● **抜粋本文**:
かんなび 学びいろいろ、環境人間学部のみちしるべ。

2025.01.11

【受賞】辛味成分が体を強くするメカニズムを村上研究室の院生が解析し、学会で優秀発表賞を受賞

「最初は激辛料理を食べられなかったけれど、少しずつ食べると耐性がついた」、そんな経験はありませんか。また、抗生物質を繰り返し使っていると耐性菌が出るように、生物は適度な条件でストレスを受けると、それに対する耐性を獲得する場合があります。

食品機能学を専門とする村上明研究室の院生は、このメカニズムを解明するため、培養細胞をイソチオシアネート(ITC)という辛味成分で連続処理し、耐性ができるかを調べました。その結果、細胞を低濃度のITCで1回だけ処理した場合は、高濃度のITCを与えると細胞が死んでしまうのに対し、同じ低濃度で4回前処理をした場合は耐性が獲得される現象を見つけました。また、この連続前処理は、高温ストレスや低pHストレスに対しも有効でした。さらに連続前処理が有効である原因を追究した結果、単回処理の場合に比べ、ストレス防御遺伝子の発現量が多くなることも判明しました。

● **利用可能データ**:
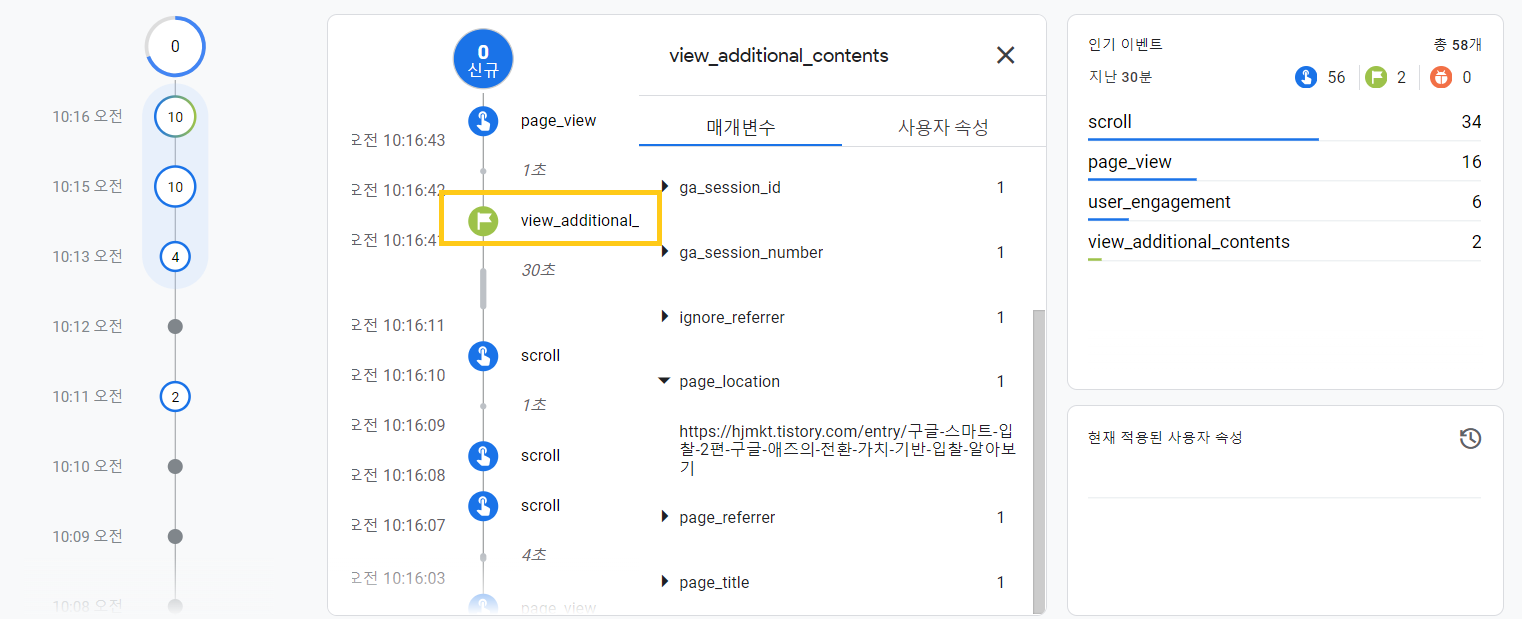Click the scroll event icon at 10:16:08
1522x619 pixels.
[x=483, y=455]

● **作業指示 1**:
辛味成分の記事によると、耐性が獲得されたのは、低濃度のITCで何回前処理した場合か。
● **作業指示 2**:
次の(a)〜(c)が辛味成分の記事の内容と合うかを、それぞれ「はい」か「いいえ」で答え、判断の根拠となる記事中の語句をそのまま引用せよ。
(a) 低濃度のITCで1回だけ処理した細胞は、高濃度のITCを与えると死んでしまう。
(b) 連続前処理では、単回処理に比べてストレス防御遺伝子の発現量が少なくなった。
(c) この研究を行ったのは村上明研究室の院生である。
● **作業指示 3**:
辛味成分の記事のうち、「かんなび 学びいろいろ、環境人間学部のみちしるべ。」で始まり「多くなることも判明しました。」まで続く部分を、一字も変えずに書き写してください。

● **回答欄 1**:
同じ低濃度で4回前処理した場合。

● **回答欄 2**:
(a) はい。「細胞を低濃度のITCで1回だけ処理した場合は、高濃度のITCを与えると細胞が死んでしまう」
(b) いいえ。「単回処理の場合に比べ、ストレス防御遺伝子の発現量が多くなる」
(c) はい。「食品機能学を専門とする村上明研究室の院生は」

● **回答欄 3**:
かんなび 学びいろいろ、環境人間学部のみちしるべ。

2025.01.11

【受賞】辛味成分が体を強くするメカニズムを村上研究室の院生が解析し、学会で優秀発表賞を受賞

「最初は激辛料理を食べられなかったけれど、少しずつ食べると耐性がついた」、そんな経験はありませんか。また、抗生物質を繰り返し使っていると耐性菌が出るように、生物は適度な条件でストレスを受けると、それに対する耐性を獲得する場合があります。

食品機能学を専門とする村上明研究室の院生は、このメカニズムを解明するため、培養細胞をイソチオシアネート(ITC)という辛味成分で連続処理し、耐性ができるかを調べました。その結果、細胞を低濃度のITCで1回だけ処理した場合は、高濃度のITCを与えると細胞が死んでしまうのに対し、同じ低濃度で4回前処理をした場合は耐性が獲得される現象を見つけました。また、この連続前処理は、高温ストレスや低pHストレスに対しも有効でした。さらに連続前処理が有効である原因を追究した結果、単回処理の場合に比べ、ストレス防御遺伝子の発現量が多くなることも判明しました。